Dean Peter Beck said that in the meantime workers would try to remove precious items such as the memorial plaques and the organ.
Meanwhile, an exterior wall at St Mary’s Merivale has collapsed, while Holy Trinity Lyttelton has been further damaged.
Two workers salvaging windows from St John’s Latimer Square received cuts and bruises and were treated at a 24hour clinic.
St John Ambulance staff member Alistair Drye said the two men were okay but shaken. "The walls fell down around them," he said.
The church had been severely damaged in February's earthquake and was set to be demolished.
Walls around the church had "fallen and crumbled" during today's aftershocks, while the roof had collapsed onto the organ and the front of the church, he said.
In an email last night Bishop Victoria Matthews urged clergy and wardens to ensure that churches and halls were safe before allowing people to re-enter them. "The operative word is safety," she said. "So please do not take chances."
She also urged clergy to wear their collars so that they would be visible in the community. "Every Anglican of sound mind, heart and limb needs to look in on neighbours and ask after their well-being," Bishop Victoria said.
"Overall people have been brave and caring once again and I thank you for being resilient in the face of frightening and dangerous events."
Two major shocks hit Christchurch yesterday afternoon.

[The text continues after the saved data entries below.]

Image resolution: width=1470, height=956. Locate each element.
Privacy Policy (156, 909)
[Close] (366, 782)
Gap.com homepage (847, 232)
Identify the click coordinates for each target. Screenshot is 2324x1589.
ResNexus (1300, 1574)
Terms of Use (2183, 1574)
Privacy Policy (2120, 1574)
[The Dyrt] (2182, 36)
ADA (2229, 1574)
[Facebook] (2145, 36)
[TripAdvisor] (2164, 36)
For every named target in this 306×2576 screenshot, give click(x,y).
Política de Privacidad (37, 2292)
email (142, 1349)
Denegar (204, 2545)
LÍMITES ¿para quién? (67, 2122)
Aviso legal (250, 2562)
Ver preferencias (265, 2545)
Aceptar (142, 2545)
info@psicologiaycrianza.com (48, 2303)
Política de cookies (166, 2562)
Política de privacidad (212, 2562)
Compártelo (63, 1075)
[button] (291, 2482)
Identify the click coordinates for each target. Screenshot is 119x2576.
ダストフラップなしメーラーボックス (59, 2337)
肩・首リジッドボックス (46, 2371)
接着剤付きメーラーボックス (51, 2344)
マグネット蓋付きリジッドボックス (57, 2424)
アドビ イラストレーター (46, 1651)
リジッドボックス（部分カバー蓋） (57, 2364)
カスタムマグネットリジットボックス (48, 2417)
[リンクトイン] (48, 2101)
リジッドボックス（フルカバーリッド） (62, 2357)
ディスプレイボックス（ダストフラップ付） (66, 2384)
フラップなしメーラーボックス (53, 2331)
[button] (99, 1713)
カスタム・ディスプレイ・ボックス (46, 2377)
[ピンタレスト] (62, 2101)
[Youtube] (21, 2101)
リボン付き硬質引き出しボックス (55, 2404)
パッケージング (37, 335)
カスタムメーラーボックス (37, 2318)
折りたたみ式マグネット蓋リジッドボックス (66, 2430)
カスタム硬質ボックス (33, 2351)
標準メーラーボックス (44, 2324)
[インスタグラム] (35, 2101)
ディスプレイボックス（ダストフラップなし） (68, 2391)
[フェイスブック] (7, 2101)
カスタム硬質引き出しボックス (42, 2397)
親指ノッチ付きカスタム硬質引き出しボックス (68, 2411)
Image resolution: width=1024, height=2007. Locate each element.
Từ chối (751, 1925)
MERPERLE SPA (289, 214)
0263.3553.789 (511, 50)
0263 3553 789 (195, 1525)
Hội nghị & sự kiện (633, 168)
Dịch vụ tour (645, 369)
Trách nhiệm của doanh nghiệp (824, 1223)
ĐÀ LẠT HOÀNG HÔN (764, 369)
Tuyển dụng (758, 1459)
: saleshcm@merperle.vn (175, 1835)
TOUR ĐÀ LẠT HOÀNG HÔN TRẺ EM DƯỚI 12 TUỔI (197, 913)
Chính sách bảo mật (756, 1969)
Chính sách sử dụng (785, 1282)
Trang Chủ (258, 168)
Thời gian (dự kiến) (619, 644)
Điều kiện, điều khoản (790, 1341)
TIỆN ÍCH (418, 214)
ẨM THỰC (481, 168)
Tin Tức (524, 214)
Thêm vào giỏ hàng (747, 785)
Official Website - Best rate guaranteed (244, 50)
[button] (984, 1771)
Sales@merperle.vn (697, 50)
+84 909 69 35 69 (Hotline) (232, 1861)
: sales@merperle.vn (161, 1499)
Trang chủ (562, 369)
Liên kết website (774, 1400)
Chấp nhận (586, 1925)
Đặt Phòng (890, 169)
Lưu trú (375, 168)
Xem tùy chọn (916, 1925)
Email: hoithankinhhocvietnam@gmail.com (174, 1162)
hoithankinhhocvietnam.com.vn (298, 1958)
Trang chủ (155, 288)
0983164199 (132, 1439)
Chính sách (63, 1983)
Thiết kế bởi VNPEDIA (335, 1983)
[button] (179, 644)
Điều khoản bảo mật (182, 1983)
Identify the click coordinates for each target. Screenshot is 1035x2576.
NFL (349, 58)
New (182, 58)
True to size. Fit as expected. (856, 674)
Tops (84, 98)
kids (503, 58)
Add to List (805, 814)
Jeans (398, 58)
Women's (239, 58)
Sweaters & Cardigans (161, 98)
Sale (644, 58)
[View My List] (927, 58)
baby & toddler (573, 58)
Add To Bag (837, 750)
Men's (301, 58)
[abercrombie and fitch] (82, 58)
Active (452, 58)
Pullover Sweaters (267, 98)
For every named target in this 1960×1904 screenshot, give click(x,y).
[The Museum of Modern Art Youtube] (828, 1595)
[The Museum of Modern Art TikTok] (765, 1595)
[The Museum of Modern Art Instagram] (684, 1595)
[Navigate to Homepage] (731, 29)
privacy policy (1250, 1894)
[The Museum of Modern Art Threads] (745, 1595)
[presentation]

The epicentre of the larger, magnitude 6.3 earthquake was 10km southeast of Christchurch, in the middle of the Port Hills above Sumner. It struck at 2.20pm at a depth of 9km.
Both jolts were a combination of up-and-down ground movement – "reverse faulting" – and side-to-side movement known as "strike slip". The same movement featured in the September 4 and February 22 earthquakes.